Overlord Minions Review
Wednesday, July 22, 2009 2:11 PM
Overlord goes to DS in the name of evil, but this one's not good.
I'm definitely a bit of a fan of the Overlord games. Unfortunately I missed out on reviewing Overlord II and Overlord: Dark Legend, but thankfully I managed to grab the new DS edition, Minions.
And I was massively disappointed. This is not Overlord. This is a simple badly-designed Lost Vikings-style puzzle game that just happens to be in the fantasy-spoofing Overlord universe. Without the (fairly) distinctive Minion designs no-one would even know this was an Overlord game. Even the generic Sauron-looking Overlord doesn't actually appear in-game, just as a weird cartoony 'My Little Overlord' on the title screen.
The Overlord isn't actually controlled at all. Minions is all about controlling the - yes, Minions - up to a maximum of four, with each a different colour. Like in the original game, each colour of minion has different abilities. In general Brown is good at fighting, Blue can go over water, Red can go through fire and shoot long-range fireballs and Green can go through toxic gas, turn invisible and fart a lot. At least the "humour" is still the same.
First impressions are not very good, and last impressions are much the same. Even for a DS title Minions looks pretty awful. Dull environments, drab textures, poor character models and a camera that's zoomed in too much (making the green Minion's stealth abilities utterly useless).
Music and sound are almost non-existent, with an endlessly repeating tune playing (thankfully) very quietly in the background and some really pathetic sound effects. Cutscenes are all static images with no voice-acting, which is probably a good thing now I come to think about it, given the quality of the rest of the game.
The game itself is entirely stylus-driven, and the Minions control similarly to Legend of Zelda: Phantom Hourglass. Touch the screen and the Minion will go there, swipe an object or an enemy and they will interact with or attack it. At least that's the theory.
Once you've swiped an enemy, attacking becomes automated and you're reliant on the Minions to actually hit them, which is something they sometimes simply won't do. It's not particularly satisfying either, watching them repeat the same animation until either their opponent falls over or they do.
Even the movement control is a failure, as the minions have absolutely abysmal path-finding. Controlling more than two of them is a total nightmare, as the slower imp will inevitably get stuck on scenery and will keep running on the spot until you take control and manually free him.
Run across a puddle with the blue minion and any Minions following will jog against the invisible boundary around that puddle for all time. Considering how confining the levels are designed, with lots of angular corners and small areas, this issue is unforgivable as it will occur often.
The main focus of the game is basic puzzle solving. Levels are usually quite small but can span several connected "sections" which you can carry essential objects over, like keys and levers. While most of the puzzles are quite simple, some are actually quite clever, mostly the ones in which the Minions are forcibly split up; which comes as a relief since you no longer have to worry about them getting stuck on something.

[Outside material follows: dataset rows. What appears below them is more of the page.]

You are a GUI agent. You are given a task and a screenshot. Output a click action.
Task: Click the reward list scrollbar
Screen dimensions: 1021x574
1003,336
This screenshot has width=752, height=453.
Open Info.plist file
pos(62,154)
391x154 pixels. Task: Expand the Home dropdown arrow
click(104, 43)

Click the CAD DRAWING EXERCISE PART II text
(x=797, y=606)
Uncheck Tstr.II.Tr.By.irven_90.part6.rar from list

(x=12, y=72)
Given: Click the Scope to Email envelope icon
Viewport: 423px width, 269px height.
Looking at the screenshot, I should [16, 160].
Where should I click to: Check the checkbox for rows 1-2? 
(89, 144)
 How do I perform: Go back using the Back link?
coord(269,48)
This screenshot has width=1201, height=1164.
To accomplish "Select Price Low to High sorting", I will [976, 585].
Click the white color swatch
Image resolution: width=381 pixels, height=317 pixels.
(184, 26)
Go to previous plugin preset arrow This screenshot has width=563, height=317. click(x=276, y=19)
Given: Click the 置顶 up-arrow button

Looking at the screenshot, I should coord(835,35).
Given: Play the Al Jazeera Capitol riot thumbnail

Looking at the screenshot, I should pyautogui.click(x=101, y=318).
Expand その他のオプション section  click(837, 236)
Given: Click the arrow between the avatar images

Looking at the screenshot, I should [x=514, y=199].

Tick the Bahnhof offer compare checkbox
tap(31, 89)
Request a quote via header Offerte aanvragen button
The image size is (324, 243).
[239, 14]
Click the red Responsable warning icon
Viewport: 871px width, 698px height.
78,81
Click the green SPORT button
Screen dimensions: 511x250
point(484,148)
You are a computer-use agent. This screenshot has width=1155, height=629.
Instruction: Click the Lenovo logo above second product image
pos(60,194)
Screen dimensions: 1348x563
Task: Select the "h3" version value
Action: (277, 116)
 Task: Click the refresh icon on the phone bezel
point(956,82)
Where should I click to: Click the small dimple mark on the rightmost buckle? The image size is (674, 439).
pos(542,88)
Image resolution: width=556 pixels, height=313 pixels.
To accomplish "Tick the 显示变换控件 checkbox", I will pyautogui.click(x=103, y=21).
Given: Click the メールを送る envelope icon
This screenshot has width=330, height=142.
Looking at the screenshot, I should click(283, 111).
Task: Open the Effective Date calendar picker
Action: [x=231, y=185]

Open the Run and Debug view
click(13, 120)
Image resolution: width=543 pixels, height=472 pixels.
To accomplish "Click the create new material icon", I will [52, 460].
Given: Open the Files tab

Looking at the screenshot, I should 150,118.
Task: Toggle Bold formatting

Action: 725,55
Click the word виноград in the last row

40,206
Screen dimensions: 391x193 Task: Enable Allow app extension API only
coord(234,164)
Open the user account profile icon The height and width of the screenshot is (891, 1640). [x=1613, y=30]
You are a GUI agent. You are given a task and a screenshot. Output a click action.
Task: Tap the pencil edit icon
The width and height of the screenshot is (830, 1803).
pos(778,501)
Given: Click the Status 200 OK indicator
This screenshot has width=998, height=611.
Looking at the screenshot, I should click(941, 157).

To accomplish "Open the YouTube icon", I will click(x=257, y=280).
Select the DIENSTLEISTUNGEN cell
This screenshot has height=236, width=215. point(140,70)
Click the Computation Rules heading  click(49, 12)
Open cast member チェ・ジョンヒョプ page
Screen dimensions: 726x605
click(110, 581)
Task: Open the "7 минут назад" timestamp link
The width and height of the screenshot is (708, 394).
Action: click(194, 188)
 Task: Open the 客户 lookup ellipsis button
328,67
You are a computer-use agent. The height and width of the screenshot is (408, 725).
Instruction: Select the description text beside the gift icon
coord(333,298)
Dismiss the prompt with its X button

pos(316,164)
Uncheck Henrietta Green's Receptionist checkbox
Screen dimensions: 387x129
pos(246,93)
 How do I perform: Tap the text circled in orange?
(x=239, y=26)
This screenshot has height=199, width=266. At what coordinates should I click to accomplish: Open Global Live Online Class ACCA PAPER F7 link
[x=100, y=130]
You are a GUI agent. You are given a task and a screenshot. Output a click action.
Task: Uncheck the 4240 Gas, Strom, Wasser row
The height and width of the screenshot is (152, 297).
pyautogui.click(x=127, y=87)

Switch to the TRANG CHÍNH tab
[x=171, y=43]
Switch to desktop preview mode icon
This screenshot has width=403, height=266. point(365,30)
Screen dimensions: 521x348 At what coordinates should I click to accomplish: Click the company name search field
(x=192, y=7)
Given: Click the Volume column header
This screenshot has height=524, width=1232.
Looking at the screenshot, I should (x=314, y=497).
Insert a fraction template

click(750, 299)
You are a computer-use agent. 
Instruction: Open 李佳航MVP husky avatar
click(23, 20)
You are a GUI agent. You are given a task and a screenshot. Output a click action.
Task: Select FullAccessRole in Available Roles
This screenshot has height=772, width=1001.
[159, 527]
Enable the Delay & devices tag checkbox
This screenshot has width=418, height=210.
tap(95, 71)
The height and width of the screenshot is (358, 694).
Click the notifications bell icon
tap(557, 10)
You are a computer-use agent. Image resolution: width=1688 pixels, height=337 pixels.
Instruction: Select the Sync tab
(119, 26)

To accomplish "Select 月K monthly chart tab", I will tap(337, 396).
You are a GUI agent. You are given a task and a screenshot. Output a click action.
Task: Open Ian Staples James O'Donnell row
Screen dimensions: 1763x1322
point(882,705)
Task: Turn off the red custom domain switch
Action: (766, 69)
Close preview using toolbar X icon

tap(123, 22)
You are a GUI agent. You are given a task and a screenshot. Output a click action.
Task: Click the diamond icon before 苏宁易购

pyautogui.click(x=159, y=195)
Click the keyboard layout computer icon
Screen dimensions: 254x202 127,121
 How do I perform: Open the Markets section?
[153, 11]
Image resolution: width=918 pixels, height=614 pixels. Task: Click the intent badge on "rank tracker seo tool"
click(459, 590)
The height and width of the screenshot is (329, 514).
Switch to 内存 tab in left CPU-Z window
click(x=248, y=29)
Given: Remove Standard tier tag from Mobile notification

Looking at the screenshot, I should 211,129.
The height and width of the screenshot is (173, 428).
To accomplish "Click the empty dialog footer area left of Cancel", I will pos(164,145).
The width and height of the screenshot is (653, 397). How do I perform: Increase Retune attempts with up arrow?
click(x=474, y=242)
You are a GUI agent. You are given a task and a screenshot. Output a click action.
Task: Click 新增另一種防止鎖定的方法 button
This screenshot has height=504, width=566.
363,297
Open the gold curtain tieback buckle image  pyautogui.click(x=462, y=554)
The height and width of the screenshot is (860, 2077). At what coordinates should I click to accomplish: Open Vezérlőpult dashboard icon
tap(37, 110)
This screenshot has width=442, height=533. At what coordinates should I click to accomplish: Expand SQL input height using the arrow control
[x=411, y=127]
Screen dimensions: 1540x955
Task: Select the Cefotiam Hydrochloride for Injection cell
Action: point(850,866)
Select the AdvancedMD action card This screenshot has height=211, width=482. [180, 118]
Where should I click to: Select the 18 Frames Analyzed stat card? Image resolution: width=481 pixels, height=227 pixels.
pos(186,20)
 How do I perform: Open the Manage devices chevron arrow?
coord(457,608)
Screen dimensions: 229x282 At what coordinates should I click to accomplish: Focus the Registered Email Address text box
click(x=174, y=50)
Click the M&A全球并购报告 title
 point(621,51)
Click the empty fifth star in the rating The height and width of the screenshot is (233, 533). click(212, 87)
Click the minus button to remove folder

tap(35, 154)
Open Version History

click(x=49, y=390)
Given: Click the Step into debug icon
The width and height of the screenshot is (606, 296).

Trailing a long line of fart-gas with green Minion Stench from a cracked wall, past some toxic gas, to red minion Blaze who ignites it all with a fireball and blows the wall up is quite satisfying; more so than the combat, anyway. Exploration value is practically nil, with little room to explore and nothing really to find if you do (barring a few pointless treasure chests.)
Every few levels there's a boss fight, and thankfully these are never based on just simply bitch-slapping them to death. There's always some clever way of finishing them off, and while it's usually spelt out for you, pulling it off is much trickier and mostly entertaining. These bosses are the best part of the game, which isn't really saying much.
Overlord Minions feels like a quick, shoddy product. It's all very well that Codemasters wanted to stick the series on every platform, but something has to suffer and it's obviously this one. Even the good points I named above are merely 'okay, 'and only stand out because the rest is so poor.
I know that being bad is encouraged in the Overlord games, but this is taking it too far.